Nicole Beharie in FOX’s “Sleepy Hollow”

“I must internet! Immediately!”

It’s a good thing the writers can still come up with hilarious lines like those and the actors charged with reciting them have charm levels that reach the stratosphere. Because we’re about to lay an opinion bomb on y’all. After this episode, it became clear to us that without the witty dialogue and the perfect cast, this show would be all but unwatchable. We feel bad saying that about a show we enjoy so much and an episode that had some pretty great moments. During Ichabod and Henry’s argument, as they each became more emotional and furious, we were quite literally on the edge of our seats, leaning into the performances. In terms of delivering on thrills and fun, witty character work by a cast with tremendous chemistry, Sleepy Hollow can’t be beat. In terms of telling a long-form story that progresses and expands naturally, the show has yet to show any mastery.

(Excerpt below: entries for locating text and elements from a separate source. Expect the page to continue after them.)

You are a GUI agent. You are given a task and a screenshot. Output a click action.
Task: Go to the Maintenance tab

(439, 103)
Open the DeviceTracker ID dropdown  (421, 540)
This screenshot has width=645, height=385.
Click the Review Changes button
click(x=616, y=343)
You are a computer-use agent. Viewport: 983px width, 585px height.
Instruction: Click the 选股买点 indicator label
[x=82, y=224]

Once again, the world of these characters and this supposedly apocalyptic story is almost ridiculously small. In fact, when you think of the very first episodes of the series, with Clancy Brown, John Cho, and various other members of the S.H.P.D. fleshing out the cast, it’s hard not to think the story has actually gotten smaller than when it started, which really makes no sense for an apocalypse tale. As much as we love John Noble when he’s being eeeeeeevil, we think the show relies way too much on the character of Henry. Every week, it seems to be Henry vs. his parents, with Abbie sometimes caught up in things and sometimes standing on the sideline. Frank Irving and Jenny make cameos every now and then, but they’ve been largely sidelined this season. The introduction of a Han Solo-like rogue character in Hawley was encouraging, but he instantly became a romantic figure coming between the two Mills sisters, which means instead of opening up the group a little bit, he became subsumed into it. We’re not even sure what the purpose of Reyes is, since this episode dispensed with the one thing that gave her any definition as a character; her mistrust of Abbie and especially Ichabod. Otherwise, she is, like Hawley and Henry, another person who is defined almost entirely by her connection to IchAbbie. For an apocalyptic story pitting ancient demons against the Founding Fathers in a war that spans centuries, it’s all a little insular and incestuous.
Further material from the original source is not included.